Ce fameux théorème qui date de 1974 et a connu un succès incroyable en Allemagne mais aussi en France. D'une certaine manière, il a inspiré les politiques dites d’offre qui vont jusqu’à aujourd’hui. Alors, des profits des entreprises qui alimentent des investissements qui créent de l’emploi : tout çà flirte le gros bon sens. C'est comme si je disais : la pluie d’aujourd’hui fait pousser l’herbe demain et fait vendre les tondeuses d’après demain ! Ça nous mène où ?! Mais cette formule de Schmidt a-t-elle un sens économique ? C’est le débat. Voilà ma réponse : globalement c'est vrai. Mais il faut ajouter tant de conditions pour que cela fonctionne qu’en vérité, c’est la formule en creux qui est exacte. Si il n’y a pas de profit, il n’y a pas d’investissement et pas d’emploi. Cà, on l’oublie souvent en France, pays où on sanctifie l’investissement mais que le mot de profit révulse. Maintenant, au fond, quand on creuse, il y a deux sujets de réflexion.

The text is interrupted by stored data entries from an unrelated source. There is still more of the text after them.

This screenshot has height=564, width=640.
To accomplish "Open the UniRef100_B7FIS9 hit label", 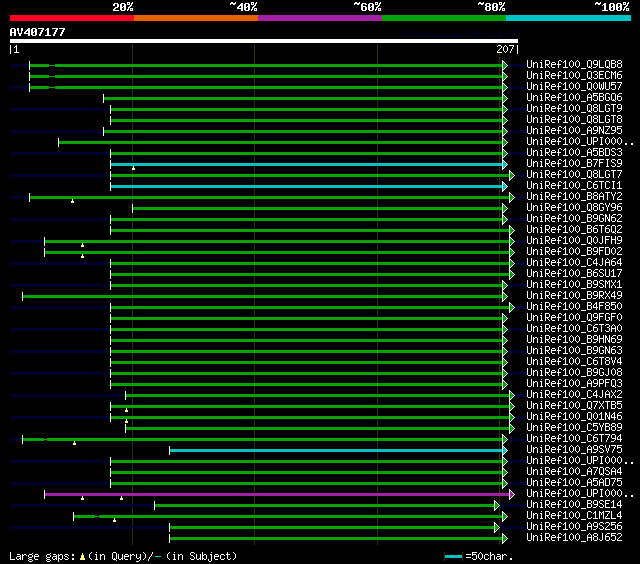I will tap(574, 164).
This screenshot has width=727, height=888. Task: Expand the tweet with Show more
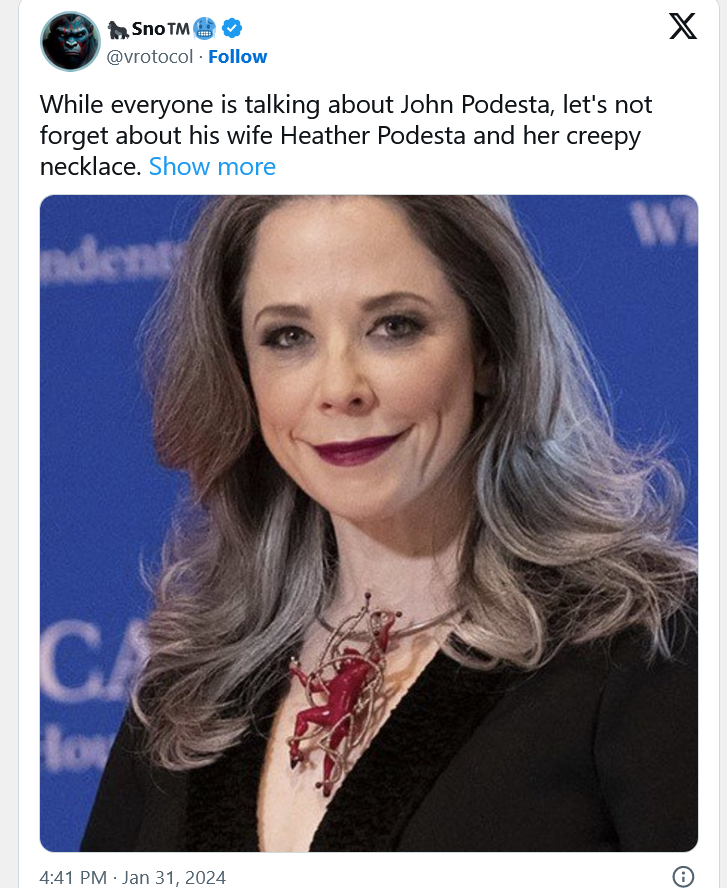(x=212, y=166)
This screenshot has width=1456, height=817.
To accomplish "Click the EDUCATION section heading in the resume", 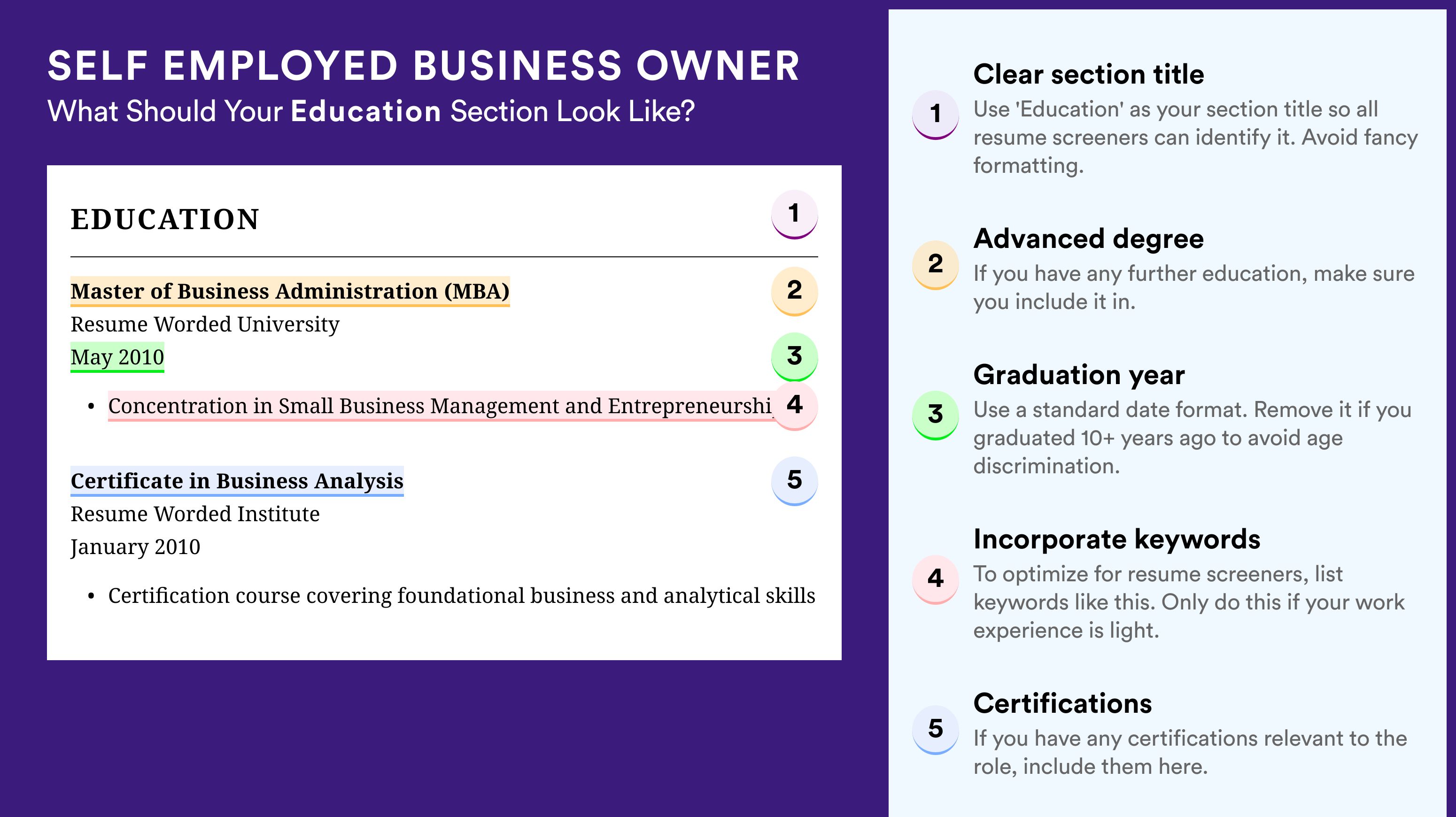I will [164, 219].
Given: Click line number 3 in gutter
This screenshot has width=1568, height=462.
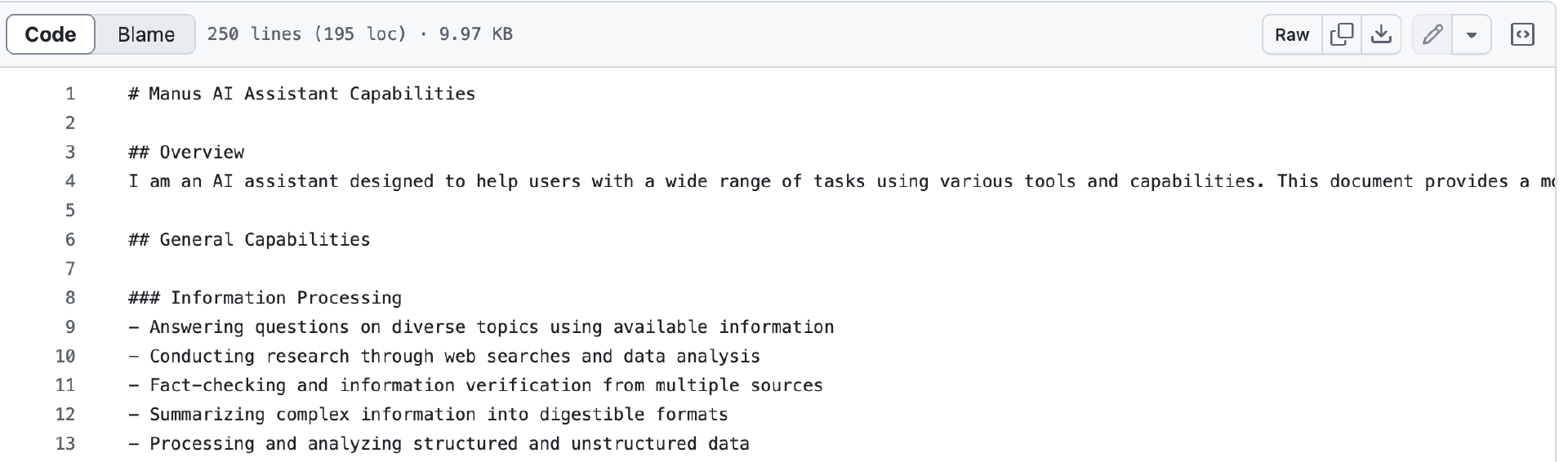Looking at the screenshot, I should [70, 153].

Le premier, c’est de savoir ce qui se passe avant le profit, d’où vient-il ? De la baisse des coûts (via la productivité) ou de la demande ? Les deux évidemment, mais, selon les périodes il faut pousser l'un ou l'autre. Deuxième sujet, il peut y avoir beaucoup de fuites dans le raisonnement de Schmidt. Pour que les profits se transforment en investissements, ils ne doivent être avalés ni par les salaires, ni par les dividendes, ni par la baisse des prix de vente ni par le désendettement. Mais encore une fois Schmidt a globalement raison.

Et en France aujourd’hui, qu’en est-il ?

Il y a un problème. Aujourd’hui, les profits sont plus élevés que les investissements, ils sont davantage distribués aux actionnaires qu’auparavant pour des tas de raisons ; et les investissements ne créent pas forcément des emplois. En tous cas des emplois en France. Et ils peuvent financer des robots et des logiciels, pas des hommes et des femmes. Bref, le théorème a des ratés. Mais n’en voulons pas trop à Schmidt : rares sont les responsables politiques dont les axiomes économiques restent. Schmidt dont l'héritage principal est l'Europe, l'euro et la force du franco-allemand.